**What to produce**
From the first line of the data below, repeat each line exactly until you reach the line with "Given: Click the Spain country link"; include that line too.

**Records for this task**

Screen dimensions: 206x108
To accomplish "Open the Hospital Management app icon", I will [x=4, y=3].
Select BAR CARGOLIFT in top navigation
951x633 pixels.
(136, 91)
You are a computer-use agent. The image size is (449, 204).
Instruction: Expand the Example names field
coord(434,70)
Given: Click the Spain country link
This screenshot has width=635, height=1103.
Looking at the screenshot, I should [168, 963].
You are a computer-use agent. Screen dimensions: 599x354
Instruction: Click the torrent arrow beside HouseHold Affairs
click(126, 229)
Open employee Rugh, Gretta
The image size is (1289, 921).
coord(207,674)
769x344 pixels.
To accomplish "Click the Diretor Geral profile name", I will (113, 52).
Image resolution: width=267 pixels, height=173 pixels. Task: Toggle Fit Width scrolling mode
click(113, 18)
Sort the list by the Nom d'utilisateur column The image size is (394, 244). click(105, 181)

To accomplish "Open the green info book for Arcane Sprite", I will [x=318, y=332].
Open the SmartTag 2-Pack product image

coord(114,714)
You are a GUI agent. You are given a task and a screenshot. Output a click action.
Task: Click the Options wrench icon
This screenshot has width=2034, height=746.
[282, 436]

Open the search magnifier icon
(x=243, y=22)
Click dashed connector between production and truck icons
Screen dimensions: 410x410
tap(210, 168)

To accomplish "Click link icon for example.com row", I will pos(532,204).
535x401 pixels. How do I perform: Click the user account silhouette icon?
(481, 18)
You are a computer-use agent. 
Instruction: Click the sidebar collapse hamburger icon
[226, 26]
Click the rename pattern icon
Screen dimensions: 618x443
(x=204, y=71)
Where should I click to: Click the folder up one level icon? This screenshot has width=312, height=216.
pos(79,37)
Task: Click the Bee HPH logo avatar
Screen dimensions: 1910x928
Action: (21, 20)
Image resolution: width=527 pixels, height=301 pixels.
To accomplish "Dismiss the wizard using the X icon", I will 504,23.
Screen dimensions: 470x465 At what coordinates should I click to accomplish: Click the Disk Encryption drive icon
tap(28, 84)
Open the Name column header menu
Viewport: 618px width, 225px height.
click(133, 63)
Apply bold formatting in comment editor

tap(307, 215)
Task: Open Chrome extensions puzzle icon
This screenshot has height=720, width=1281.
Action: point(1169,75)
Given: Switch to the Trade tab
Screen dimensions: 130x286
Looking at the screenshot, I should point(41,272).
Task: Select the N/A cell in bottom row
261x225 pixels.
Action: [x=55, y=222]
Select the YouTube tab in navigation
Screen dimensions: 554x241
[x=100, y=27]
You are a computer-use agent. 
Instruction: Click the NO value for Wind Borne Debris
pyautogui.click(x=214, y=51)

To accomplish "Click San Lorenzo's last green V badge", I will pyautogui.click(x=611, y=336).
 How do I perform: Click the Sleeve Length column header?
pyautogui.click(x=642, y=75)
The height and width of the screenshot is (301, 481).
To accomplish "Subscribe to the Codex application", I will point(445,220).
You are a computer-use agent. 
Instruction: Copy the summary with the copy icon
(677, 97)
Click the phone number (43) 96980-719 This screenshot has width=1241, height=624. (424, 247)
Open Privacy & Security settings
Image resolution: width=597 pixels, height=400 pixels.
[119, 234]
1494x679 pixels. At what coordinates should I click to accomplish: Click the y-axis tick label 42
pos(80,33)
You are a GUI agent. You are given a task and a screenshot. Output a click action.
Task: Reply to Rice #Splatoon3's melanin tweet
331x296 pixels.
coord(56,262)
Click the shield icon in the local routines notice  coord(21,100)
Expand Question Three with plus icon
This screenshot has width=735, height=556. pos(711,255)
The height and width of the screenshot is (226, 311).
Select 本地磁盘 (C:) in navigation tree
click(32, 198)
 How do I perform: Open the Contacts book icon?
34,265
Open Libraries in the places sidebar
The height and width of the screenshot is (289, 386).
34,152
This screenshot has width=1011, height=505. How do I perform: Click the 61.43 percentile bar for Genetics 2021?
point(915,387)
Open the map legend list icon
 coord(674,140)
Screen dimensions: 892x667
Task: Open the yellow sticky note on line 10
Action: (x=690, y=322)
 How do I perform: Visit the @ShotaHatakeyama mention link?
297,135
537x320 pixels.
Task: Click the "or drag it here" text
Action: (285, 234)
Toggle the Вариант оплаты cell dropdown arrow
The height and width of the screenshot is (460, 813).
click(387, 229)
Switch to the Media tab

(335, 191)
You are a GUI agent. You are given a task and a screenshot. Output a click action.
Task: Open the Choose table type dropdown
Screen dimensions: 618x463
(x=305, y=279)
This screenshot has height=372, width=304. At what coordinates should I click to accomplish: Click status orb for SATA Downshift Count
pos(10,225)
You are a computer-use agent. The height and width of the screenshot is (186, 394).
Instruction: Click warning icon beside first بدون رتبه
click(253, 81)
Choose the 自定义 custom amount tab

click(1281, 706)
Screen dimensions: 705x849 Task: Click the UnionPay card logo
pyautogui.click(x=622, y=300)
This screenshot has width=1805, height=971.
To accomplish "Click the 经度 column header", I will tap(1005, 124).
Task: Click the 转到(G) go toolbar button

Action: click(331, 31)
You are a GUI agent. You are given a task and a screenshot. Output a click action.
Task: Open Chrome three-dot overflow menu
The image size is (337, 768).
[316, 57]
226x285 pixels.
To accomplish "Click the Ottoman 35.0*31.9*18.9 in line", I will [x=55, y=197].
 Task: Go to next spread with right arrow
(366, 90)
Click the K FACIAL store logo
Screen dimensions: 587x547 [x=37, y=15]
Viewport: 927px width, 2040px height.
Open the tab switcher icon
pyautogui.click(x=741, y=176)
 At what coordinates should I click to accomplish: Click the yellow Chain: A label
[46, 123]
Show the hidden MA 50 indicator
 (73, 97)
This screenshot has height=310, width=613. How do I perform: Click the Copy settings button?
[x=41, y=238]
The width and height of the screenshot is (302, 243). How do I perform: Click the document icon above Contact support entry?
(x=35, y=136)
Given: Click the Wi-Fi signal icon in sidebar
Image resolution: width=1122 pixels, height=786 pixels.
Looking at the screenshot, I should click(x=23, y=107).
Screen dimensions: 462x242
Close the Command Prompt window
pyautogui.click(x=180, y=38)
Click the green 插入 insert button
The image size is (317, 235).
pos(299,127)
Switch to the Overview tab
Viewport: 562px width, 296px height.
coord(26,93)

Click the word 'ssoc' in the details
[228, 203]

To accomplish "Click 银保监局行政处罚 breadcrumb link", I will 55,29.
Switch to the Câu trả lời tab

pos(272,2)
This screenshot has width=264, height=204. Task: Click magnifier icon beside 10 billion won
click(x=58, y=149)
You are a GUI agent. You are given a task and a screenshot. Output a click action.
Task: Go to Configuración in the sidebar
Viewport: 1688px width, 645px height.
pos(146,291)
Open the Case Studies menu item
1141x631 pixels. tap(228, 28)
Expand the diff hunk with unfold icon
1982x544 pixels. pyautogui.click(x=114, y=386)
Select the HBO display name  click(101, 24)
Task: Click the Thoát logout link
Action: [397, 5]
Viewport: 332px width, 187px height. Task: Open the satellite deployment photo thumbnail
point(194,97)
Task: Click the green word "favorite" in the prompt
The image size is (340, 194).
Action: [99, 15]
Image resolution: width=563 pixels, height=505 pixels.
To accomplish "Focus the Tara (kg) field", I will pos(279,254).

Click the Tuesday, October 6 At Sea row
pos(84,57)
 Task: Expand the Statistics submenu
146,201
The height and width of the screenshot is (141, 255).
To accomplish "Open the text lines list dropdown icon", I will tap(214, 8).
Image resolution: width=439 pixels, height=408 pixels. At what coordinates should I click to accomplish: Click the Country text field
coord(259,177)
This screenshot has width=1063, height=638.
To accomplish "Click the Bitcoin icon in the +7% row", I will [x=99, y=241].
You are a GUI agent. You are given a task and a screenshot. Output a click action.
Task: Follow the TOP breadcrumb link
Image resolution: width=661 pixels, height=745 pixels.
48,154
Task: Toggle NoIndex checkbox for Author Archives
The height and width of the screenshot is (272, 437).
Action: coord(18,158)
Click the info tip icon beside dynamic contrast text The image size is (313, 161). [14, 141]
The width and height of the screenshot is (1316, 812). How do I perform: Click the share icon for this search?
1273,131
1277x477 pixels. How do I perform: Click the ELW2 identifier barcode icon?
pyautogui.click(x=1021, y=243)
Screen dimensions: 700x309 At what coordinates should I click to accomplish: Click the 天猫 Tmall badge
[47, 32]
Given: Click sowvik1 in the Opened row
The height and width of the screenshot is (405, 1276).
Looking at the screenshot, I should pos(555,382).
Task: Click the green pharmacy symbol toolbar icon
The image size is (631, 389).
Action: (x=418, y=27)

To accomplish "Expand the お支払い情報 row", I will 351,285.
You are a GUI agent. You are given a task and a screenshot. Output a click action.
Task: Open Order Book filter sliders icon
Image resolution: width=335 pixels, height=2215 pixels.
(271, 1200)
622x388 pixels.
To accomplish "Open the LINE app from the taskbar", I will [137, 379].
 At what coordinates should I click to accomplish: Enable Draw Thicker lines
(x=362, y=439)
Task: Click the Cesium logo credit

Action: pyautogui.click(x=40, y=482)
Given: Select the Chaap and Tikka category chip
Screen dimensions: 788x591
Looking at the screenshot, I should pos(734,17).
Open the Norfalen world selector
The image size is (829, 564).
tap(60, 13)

**Result for this exercise**
Screen dimensions: 206x108
To accomplish "Open the Hospital Management app icon", I will [x=4, y=3].
Select BAR CARGOLIFT in top navigation
951x633 pixels.
(136, 91)
You are a computer-use agent. The image size is (449, 204).
Instruction: Expand the Example names field
coord(434,70)
Given: Click the Spain country link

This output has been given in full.